As nearly 12 million Americans are expected to lose their unemployment benefits and eviction moratoriums the day after Christmas, Washington lawmakers are struggling to reach a consensus on a second stimulus package. 

Congress processed and approved the $2.2 trillion Coronavirus Aid, Relief and Economic Security Act (CARES Act) back in March, providing individuals and businesses with support amid economic downfall caused by the virus. Since then, no additional Federal support or funding has been approved.  

“The CARES Act was critical funding for us at the beginning of this pandemic—but we have been largely abandoned by the federal government since then,” said Los Angeles Supervisor Janice Hahn. “We need another round of funding so we can pay businesses to stay closed and get help to people who have lost their jobs. This should have happened months ago, but it is not too late. The vaccine is coming but we are still months away from it being widely available.”

Republicans and Democrats in Congress remain divided on the latest $908 billion relief bill offered by the Trump administration, disagreeing on a variety of issues including legal immunity for businesses, and state and government relief. 

The bipartisan group of lawmakers proposed the deal that focuses on extending unemployment benefits, aid for small businesses and other assistance. Their outline of the deal, released Wednesday, includes $300 billion for small businesses support, $160 billion for state and local relief and $300 per week in unemployment benefits. 

It also includes $25 billion in rental assistance and to sustain the eviction moratorium through January.   

Details of what is included in the proposed second stimulus package. (Image Courtesy of ABC7 Chicago)

Unlike the initial CARES Act, the package does not include direct stimulus checks to individuals, prompting Democrats to question how the package would really help individuals and families.

Top-Republicans, particularly Senate Majority leader Mitch McConnell, have accused Democrats of refusing to make a deal for political reasons, as House Speaker Nancy Pelosi and Senate minority leader Chuck Schumer rejected the relief package due to its exclusion of federal unemployment insurance supplement.   

Pelosi and Schumer have also rejected McConnell’s proposal of a relief deal that did not include legal immunity for businesses or universities. 

“Cutting unemployment to the extent he has is […] not going to get much support among any Democrats,” Schumer said about McConnell’s proposals. 

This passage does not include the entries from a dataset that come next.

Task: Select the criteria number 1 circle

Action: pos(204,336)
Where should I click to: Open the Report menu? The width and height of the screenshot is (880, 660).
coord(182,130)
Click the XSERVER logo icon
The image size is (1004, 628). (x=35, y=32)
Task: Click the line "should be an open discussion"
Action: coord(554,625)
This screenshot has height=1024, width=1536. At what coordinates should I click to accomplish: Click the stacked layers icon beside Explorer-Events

“More deflection, more delay and more suffering for innocent Americans,” said McConnell of Democrats rejecting the White House proposal.

Congress’ window for passing relief legislation is coming to a close as employment benefits are set to expire on December 26 and eviction moratorium are set to expire at the end of the year, leaving millions of Americans and businesses out in the cold. Cases of the coronavirus have steadily increased in the past months, topping records for positive cases and daily deaths back in March and April, leading to shutdowns and stay-at-home orders in numerous states and counties. 

Health and government officials hope for the distribution of COVID-19 vaccines in the coming months, though a specific timeline is not known. 

While negotiations continue in Washington, the Los Angeles County Board of Supervisors unanimously voted on Tuesday to support a motion that calls on Congress to pass the latest COVID-19 federal relief package. 

Authored by Supervisor Hahn, the motion calls for the sending of a five signature letter by the Board of Supervisors in support of the bipartisan $908 billion relief bill and any other Federal proposal that would provide relief to the county. 

Lawmakers plan to vote in the coming days to extend government funding by a week, through December 18, in order to buy more time to resolve issues of broader spending and coronavirus relief deals before the holidays. Federal funding is expected to lapse Saturday if Congress fails to pass legislation. 

“How can we in good conscience go home for Christmas knowing that a day after Christmas, 12 million Americans will see their unemployment insurance disappear?” questioned Democratic Illinois Senator Dick Durbin.